[[ TEXT SECTION, beginning ]]

Improved outcomes in pediatric liver transplants don't have to mean higher cost

(Medical Xpress) -- A Johns Hopkins Children’s Center study of patients who received liver transplants from living donors has found that better outcomes need not come with a heftier price tag.

The study, published online ahead of print in the journal Pediatric Transplantation, looked at 52 children paired up with 53 living donors who underwent transplantation at Hopkins between 1992 and 2010. The researchers found steady improvements in survival rates and overall outcomes without a significant increase in healthcare spending.

More than 500 U.S. children receive transplants each year, and living donor transplants have become a mainstay in treating end-stage liver disease and a life-saving measure that reduces wait list time, the researchers say.

Five-year survival rates increased from 82 percent for patients transplanted between 1992 and 1995 to 100 percent for those who received transplants between 2001 and 2003. There were no donor deaths, and most complications among donors were minor. At the same time, the average annual spending for transplantation remained stable during the 18-year-study period, the researchers note. Adjusting for changes in the consumer price index, the study found that charges between 1992 and 2010 grew by a mere 3 percent.

[[ TEXT SECTION, end ]]

--- TO DO ---
a) In the article on pediatric liver transplant costs, how many children were in the Johns Hopkins study?
b) Continue the article on pediatric liver transplant costs from where it stops.

[[ RECORD EXCERPTS, beginning ]]

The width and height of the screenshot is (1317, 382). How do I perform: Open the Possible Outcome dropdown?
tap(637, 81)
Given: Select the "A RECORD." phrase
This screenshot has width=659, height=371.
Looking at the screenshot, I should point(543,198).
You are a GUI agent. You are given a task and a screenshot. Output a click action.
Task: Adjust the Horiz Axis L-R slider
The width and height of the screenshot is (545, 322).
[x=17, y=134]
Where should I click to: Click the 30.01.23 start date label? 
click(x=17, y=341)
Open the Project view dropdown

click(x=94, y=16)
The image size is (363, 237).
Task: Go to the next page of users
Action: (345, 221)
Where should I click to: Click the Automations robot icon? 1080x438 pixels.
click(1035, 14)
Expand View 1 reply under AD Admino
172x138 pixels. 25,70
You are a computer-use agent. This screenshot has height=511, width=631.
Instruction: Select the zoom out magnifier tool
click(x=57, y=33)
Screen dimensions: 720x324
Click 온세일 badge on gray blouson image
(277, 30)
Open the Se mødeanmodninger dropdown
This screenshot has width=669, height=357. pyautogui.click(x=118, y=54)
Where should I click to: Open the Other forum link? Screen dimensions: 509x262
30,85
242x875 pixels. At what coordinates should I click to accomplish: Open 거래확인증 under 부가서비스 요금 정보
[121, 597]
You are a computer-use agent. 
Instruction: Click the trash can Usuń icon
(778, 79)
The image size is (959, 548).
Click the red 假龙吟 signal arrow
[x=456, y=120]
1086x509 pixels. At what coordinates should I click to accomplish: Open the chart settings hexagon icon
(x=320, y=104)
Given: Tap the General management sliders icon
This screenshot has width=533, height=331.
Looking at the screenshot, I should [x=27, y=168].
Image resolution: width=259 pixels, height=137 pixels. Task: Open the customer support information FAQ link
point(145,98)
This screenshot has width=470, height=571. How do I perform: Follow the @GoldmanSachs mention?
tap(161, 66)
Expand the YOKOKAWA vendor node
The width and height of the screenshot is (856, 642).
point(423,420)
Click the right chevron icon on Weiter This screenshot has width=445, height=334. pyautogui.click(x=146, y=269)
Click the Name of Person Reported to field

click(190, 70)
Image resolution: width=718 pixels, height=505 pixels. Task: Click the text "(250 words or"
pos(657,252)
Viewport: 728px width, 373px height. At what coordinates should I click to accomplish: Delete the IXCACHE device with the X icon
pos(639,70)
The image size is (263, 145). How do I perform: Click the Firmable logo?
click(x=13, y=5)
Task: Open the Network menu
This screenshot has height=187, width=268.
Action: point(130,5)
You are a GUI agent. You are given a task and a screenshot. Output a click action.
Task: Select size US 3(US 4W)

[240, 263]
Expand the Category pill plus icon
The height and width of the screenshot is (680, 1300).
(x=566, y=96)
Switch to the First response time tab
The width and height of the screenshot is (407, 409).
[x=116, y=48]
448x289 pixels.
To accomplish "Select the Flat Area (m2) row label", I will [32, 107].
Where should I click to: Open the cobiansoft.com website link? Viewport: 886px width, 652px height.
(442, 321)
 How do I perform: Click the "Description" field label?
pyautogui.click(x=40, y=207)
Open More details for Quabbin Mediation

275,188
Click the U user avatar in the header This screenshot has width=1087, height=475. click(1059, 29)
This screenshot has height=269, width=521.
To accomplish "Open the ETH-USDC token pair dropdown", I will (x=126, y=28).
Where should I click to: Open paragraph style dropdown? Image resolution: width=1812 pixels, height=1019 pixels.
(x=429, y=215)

[[ RECORD EXCERPTS, end ]]

--- TASK-BY-TASK ANSWERS ---
a) The study looked at 52 children.

b)
Yet, because of the small number of patients followed over a long period, the research team cautions the results don’t necessarily mean that spending can be predictably and reliably contained in the future.

The investigators say that their findings, while encouraging, also underscore the urgent need to cut the substantial cost of liver transplantation. In the Hopkins study, the average annual cost of a transplant for biliary atresia was $243,000, and the cost for transplants related to other liver conditions was $184,000. Nationally, pediatric consume an estimated $77 million every year, a figure that represents 0.2 to 0.4 percent of all money spent on pediatric healthcare for a 0.0006 percent segment of the pediatric population.

“Our study shows that we are perfectly capable of performing safe and successful living donor transplants even in infants and very young children and we can do so without excessive and dramatic increase in spending,” says senior investigator Kathleen Schwarz, M.D., a pediatric hepatologist and director of the Pediatric Liver Center at Hopkins Children’s Center.

“Now that we know we can rein cost, we must explore strategies that cut spending further,” Schwarz adds.

One approach, the investigators say, could be weaning children off expensive immune-suppressive drugs, traditionally used for life to stave off organ rejection. Emerging evidence shows that many liver transplant recipients can be completely and safely weaned off such medications, the investigators say.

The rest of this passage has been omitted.